- [Problema a resolver] Edite as linhas abaixo, trocando "button" por "botão" em todos os registros e mantendo todo o restante inalterado. Não inclua as imagens na resposta.

- [Material extraído]
>>>

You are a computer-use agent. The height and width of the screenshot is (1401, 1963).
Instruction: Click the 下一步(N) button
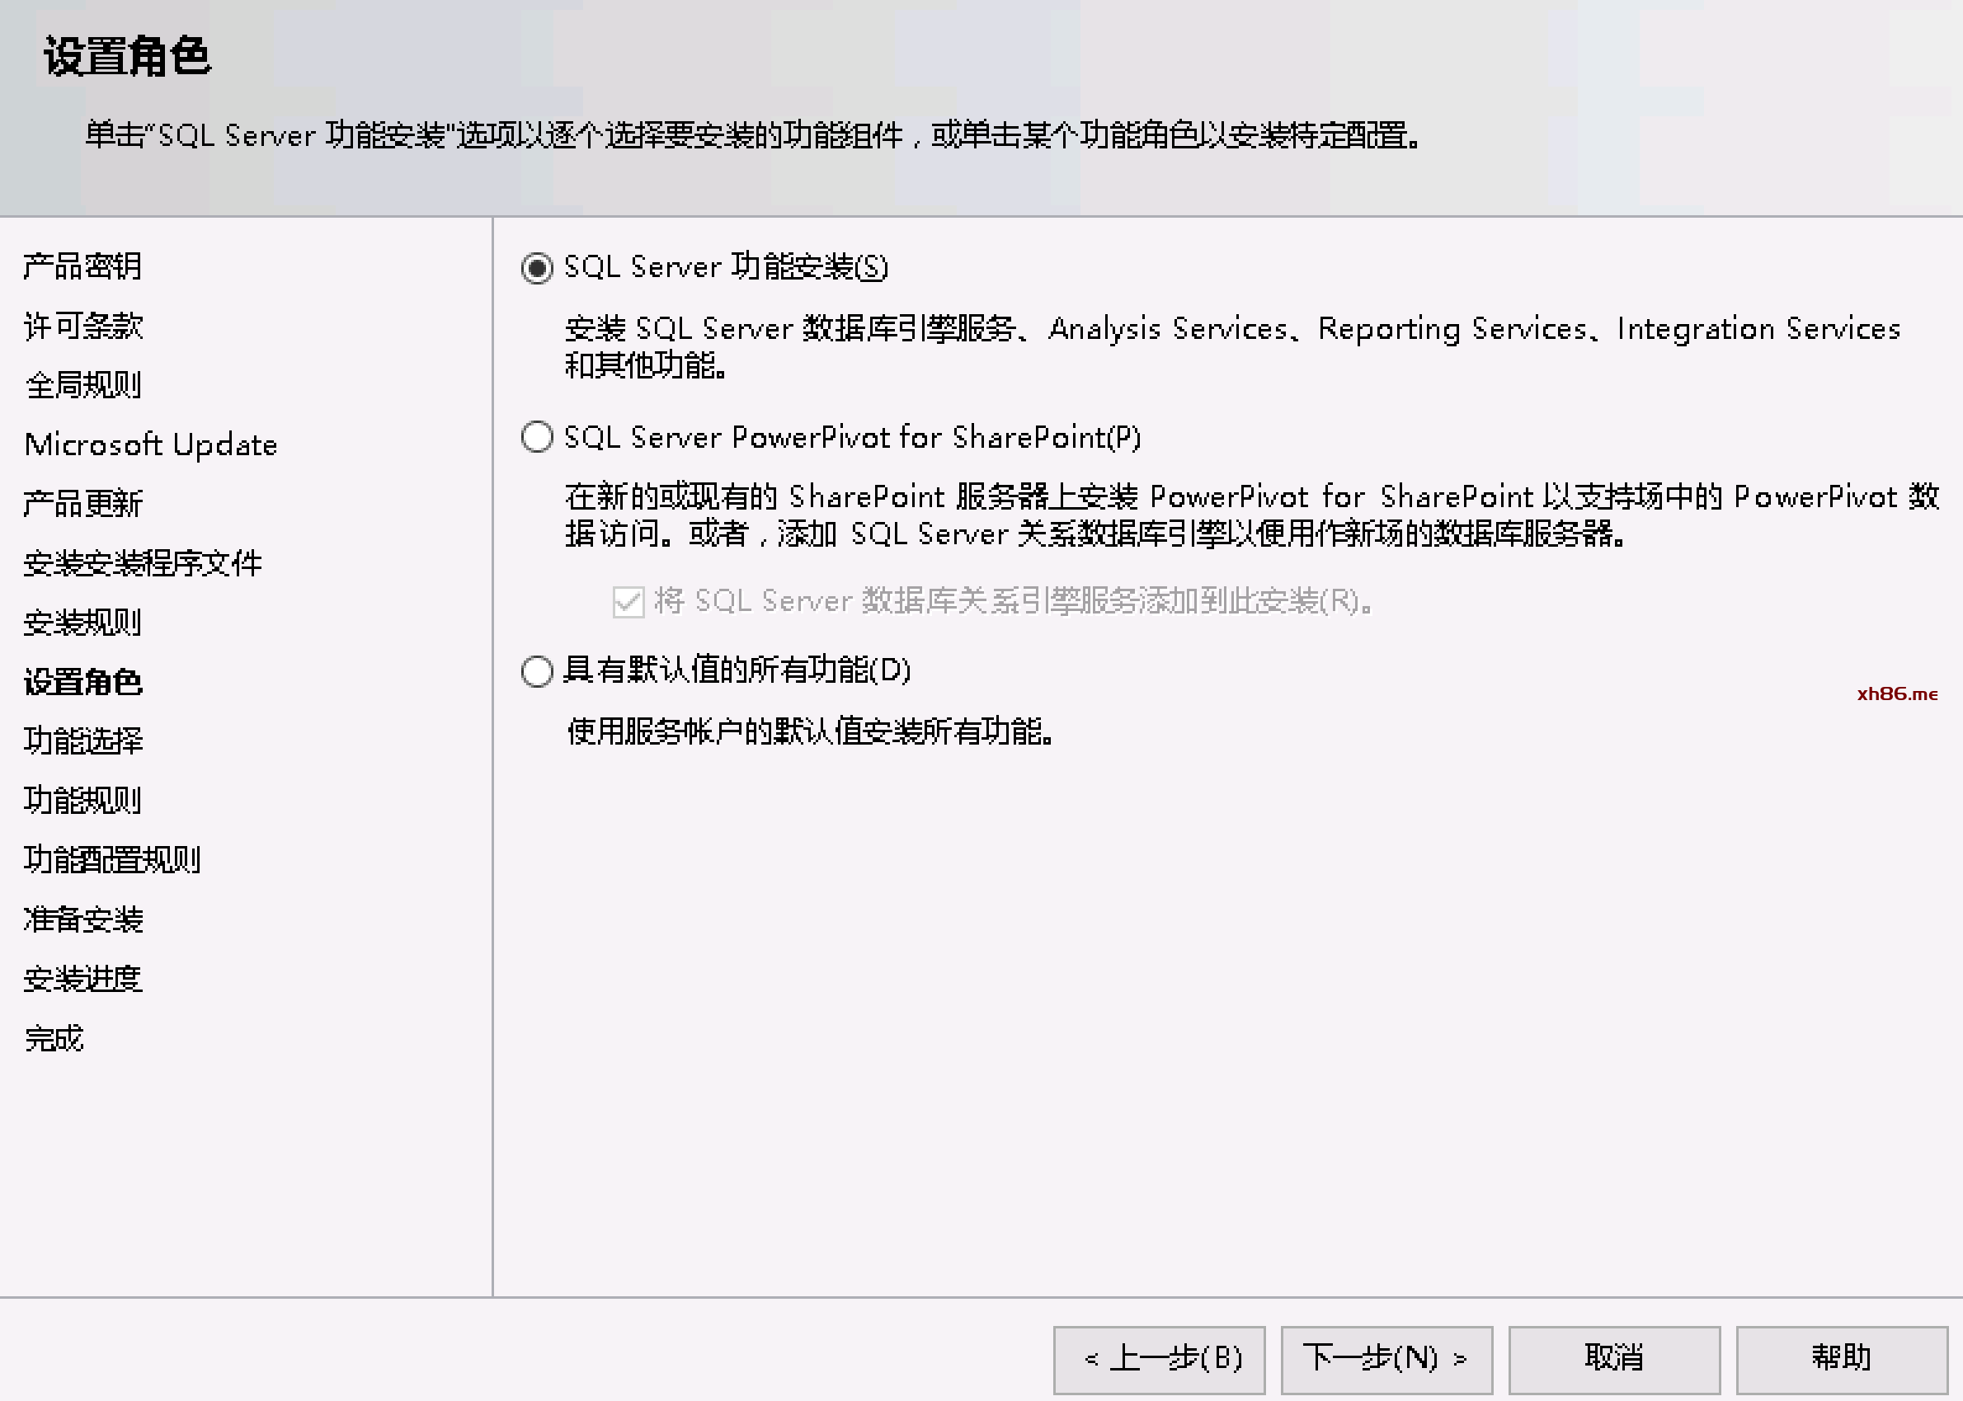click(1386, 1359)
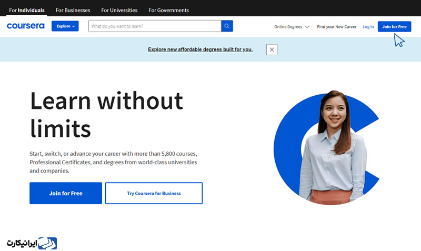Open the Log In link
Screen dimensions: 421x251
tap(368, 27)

<<<

- [Resolução detalhada]
You are a computer-use agent. The height and width of the screenshot is (1401, 1963).
Instruction: Click the 下一步(N) botão
click(1386, 1359)
Open the Log In link
Screen dimensions: 421x251
tap(368, 27)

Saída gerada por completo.